Work instructions: Write the next portion of the blog post covering the Belfast Film Festival, resuming immediately after its synopsis of The Mask.

Supplied passage:
● ● ●

Showing posts with label Belfast. Show all posts
Showing posts with label Belfast. Show all posts

Friday, 12 April 2013

[The 13th Belfast Film Festival] Day 1 - The Mask



And so it begins. 

This is the first entry in my coverage of the 13th Annual Belfast Film Festival. Over the course of the next 10 days I've booked myself into a lot of films, and I hope to find time to cover them all for you. This is something I'm pretty excited about, the range and quality of the films on show over the course of the festival is an example of how Belfast has developed both culturally and cinematically over the last couple of years. 

I kicked off the festival in the cosy bean-bag cinema, a snug and suitably low-key setting that fitted the vibe of our first film perfectly. 

The Mask (1961) 

Location - BFF Beanbag Cinema

Director - Julian Roffman
Country - Canada, USA
Starring - Paul Stevens, Claudette Nevins, Bill Walker, Anne Collings
Running Time - 83 Minutes
Synopsis - A young archaeologist believes he is cursed by a mask that causes him to have weird nightmares and possibly to murder. Before committing suicide, he mails the mask to his psychiatrist, Dr. Barnes, who is soon plunged into the nightmare world of the mask.

● ● ●

Dataset records:
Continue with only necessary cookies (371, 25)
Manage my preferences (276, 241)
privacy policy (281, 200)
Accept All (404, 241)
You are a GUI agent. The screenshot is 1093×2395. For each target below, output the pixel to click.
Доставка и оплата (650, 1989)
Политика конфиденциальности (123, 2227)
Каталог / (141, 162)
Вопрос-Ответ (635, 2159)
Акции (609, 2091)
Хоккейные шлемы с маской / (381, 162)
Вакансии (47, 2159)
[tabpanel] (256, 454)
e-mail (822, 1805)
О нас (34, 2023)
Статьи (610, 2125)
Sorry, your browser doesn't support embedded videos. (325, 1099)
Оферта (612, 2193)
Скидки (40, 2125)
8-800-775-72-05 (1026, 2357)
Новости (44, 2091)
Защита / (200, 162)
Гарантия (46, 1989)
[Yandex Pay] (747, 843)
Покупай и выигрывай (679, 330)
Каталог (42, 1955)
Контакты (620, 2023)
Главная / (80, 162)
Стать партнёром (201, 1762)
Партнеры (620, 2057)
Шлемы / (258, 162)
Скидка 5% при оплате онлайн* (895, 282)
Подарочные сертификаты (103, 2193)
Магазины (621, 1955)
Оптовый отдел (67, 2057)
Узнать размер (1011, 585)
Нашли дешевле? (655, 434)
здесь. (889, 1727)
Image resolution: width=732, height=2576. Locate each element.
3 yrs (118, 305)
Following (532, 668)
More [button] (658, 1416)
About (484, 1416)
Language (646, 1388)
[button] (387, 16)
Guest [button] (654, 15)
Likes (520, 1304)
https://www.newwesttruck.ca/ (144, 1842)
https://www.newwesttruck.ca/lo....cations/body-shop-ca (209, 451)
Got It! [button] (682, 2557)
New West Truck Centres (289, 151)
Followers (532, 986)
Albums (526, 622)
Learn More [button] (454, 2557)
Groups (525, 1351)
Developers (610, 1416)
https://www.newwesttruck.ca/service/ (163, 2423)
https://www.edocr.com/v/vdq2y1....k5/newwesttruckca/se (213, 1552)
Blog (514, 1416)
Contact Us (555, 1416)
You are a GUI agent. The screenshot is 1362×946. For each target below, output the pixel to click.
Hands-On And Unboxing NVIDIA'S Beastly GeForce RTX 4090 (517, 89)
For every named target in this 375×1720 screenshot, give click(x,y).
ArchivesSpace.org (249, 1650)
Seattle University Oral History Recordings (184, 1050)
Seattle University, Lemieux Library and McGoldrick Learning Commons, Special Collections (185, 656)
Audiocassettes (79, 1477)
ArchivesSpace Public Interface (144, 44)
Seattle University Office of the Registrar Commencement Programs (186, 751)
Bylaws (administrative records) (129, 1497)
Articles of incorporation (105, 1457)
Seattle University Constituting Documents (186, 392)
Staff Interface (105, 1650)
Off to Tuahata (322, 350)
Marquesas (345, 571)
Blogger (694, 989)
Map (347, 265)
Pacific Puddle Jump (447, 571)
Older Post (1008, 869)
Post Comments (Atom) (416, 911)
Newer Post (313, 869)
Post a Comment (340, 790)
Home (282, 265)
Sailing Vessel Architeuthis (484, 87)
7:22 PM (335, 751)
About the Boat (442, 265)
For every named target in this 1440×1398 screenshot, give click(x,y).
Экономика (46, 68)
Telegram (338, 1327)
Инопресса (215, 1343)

● ● ●

Task output:
As 3D tears its way through our multiplexes with an unsupported metabolism, each new re-release and shoe-horned gimmick come with the sense of inevitable collapse. The profits are down, the release numbers are down and the interest is down. Why? There is probably a long list of socio-economic factors that could be wheeled out in order to explain the short lived fad. Yet it is in the view of this film-school romantic that 3D is losing its numbers because its lost its fun

And here we have Julian Roffman's low budget horror-schlock The Mask which doesn't just gives us all the gimmicks and silliness, it embraces them in a wonderful meta-textual exploration of audience interactivity. 

Just as The Wizard of Oz famously opened in Black and White, before blowing the world apart in a Technicolor marvel, The Mask traps us in the two dimensional reality as the suicide of a young archaeologist launches a inquiry about a missing mask. For the first half hour the film plays out like one part Scooby Doo, one part Citizen Kane. Slowly the pieces unravel as detective and psychologist move from clue to clue but it is only when the missing mask (mailed before the archaeologist could take his own life) arrives Dr Allan Barnes desk (in a moment of pure Hitchcockian McGuffunry) that things enter the new dimensional horror promised by the films trailer. 

Tempted by the enclosed letter, Barnes dawns the mask and is immediately inflicted with horrific visions. Put on the mask! Put on the mask! Put on the mask! Rings the voice over, but really it's a warning to the audience. On goes the old school red and blue glasses and suddenly we all found ourselves in a grotesque trans-dimensional nightmare. How well these sections worked almost took me by surprise, structurally they're pretty flimsy, the don't really offer anything other than haunted house sequences intended to shock the audience with vague ties to the overarching story of ancient evil. Yet I couldn't help but give myself to them completely. It brought the audience along with Dr Barnes into a new reality, giving the effects a reason to exist and the audience a reason to interact with them. Not to mention the sequences themselves were marked by creatively devilish set design and special effects, it frequently called to mind the work of Jean Cocteau, had he collaborated with Goya.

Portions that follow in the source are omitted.